A Berkeley-based advocacy group called the Greenlining Institute hatched this idea because, allegedly, racial minorities aren't well enough represented in California policy debates. John Gamboa, Greenlining's executive director, blames foundations for failing to donate enough money to "minority-led" think tanks and community groups and businesses, and he hopes this legislation will "shame" them into giving more. What counts as a minority-led organization? According to Greenlining, the board and staff should both be more than 50% minority.

This certainly takes the spoils system of racial preferences to a whole new level. Heretofore the government has tried to enforce a pigmentation principle in government jobs and contracts, and in private employment through the threat of lawsuits. But this is about telling private citizens how to give their own money away.

Mr. Gamboa says these philanthropies have tax-exempt status, so the public has a right to this information. "Minorities are paying a little more in taxes but are not receiving their fair share of benefits," he says. This seems an odd claim, since so much private charity is targeted explicitly at minorities. But it makes sense once you understand that what he means is that not enough of this cash is channelled through certain minority-run activist groups, such as, well, his own. It's no accident that such ethnic lobbies as the Black Business Association and the Centro Legal de la Raza also love this idea.

There's also the little problem of accountability and donor intent. Private citizens typically establish foundations with specific charitable goals in mind -- such as wetlands conservation, or medical research, or even promoting free market ideas. If donors are suddenly supposed to allocate grants by the color or sexual lifestyle of the grantee, that donor intent will be distorted at the very least. Presumably we want money for cancer research to support the most promising research ideas, not to be based on whether the labs have a rainbow coalition of Ph.Ds. The goal is to cure cancer.

Paul Brest is a former NAACP attorney and president of the William and Flora Hewlett Foundation, California's largest foundation. And in a letter to the state Assembly on Mr. Coto's proposal, he put it this way: "[Our] fundamental operating principle is to direct our resources to organizations that have the promise of making the greatest difference in achieving [our philanthropic] goals. Thus, we do not focus on the racial composition of our grantees, but rather on how to achieve measurable impact in improving the lives of the communities that our grant recipients serve."
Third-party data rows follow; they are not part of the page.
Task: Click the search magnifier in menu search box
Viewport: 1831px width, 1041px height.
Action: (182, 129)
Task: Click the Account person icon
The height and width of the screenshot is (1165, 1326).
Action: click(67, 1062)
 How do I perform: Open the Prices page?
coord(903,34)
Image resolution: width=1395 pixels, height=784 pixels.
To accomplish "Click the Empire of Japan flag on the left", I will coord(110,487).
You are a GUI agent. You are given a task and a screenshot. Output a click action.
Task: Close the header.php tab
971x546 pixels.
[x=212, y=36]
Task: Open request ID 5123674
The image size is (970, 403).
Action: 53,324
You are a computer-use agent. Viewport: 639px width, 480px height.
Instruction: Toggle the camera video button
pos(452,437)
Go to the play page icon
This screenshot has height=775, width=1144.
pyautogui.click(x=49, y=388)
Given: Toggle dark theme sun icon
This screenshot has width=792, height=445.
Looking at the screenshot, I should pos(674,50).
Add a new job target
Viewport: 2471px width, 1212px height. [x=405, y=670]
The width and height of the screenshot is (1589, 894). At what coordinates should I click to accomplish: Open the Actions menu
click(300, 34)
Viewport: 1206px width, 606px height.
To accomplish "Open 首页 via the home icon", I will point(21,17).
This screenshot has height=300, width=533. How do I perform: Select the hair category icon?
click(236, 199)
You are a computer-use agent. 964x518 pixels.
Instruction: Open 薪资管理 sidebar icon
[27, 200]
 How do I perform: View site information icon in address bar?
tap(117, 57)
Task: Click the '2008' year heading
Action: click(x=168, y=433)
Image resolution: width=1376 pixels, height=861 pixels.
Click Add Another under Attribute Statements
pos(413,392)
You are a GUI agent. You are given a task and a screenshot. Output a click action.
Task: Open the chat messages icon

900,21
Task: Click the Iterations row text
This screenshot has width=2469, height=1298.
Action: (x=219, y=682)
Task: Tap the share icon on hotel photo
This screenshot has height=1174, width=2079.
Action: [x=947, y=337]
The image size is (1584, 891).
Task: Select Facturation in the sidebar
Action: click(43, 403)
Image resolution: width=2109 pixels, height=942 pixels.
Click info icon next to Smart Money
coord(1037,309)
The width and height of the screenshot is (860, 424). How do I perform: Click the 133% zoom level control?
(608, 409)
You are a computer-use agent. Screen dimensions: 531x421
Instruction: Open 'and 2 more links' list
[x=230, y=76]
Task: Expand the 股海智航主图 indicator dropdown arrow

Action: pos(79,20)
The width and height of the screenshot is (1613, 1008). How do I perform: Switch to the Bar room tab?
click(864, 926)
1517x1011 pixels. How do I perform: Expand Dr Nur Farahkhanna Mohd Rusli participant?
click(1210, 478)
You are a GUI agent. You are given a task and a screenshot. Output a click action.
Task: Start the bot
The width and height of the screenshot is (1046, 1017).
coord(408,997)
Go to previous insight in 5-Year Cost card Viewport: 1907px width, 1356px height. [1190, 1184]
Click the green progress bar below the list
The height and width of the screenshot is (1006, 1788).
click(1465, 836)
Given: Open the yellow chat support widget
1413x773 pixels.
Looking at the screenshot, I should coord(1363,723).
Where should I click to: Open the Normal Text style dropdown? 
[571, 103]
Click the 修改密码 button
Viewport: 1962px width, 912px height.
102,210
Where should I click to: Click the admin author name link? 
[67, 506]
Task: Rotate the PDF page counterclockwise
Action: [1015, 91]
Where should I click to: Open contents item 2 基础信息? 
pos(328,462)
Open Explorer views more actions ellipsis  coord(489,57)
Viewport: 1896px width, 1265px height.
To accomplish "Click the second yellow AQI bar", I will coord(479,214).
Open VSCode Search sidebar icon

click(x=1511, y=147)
Lest you think this idea is too wacky to go anywhere, it is also expected to pass the California Senate and could soon land on Governor Arnold Schwarzenegger's desk. The Greenlining staff is already lobbying House Ways and Means Chairman Charlie Rangel for Congressional hearings. Foundations and charities that don't want to start apportioning their donations by skin color, or between gays and heterosexuals, had better start describing this idea as the political shakedown it is.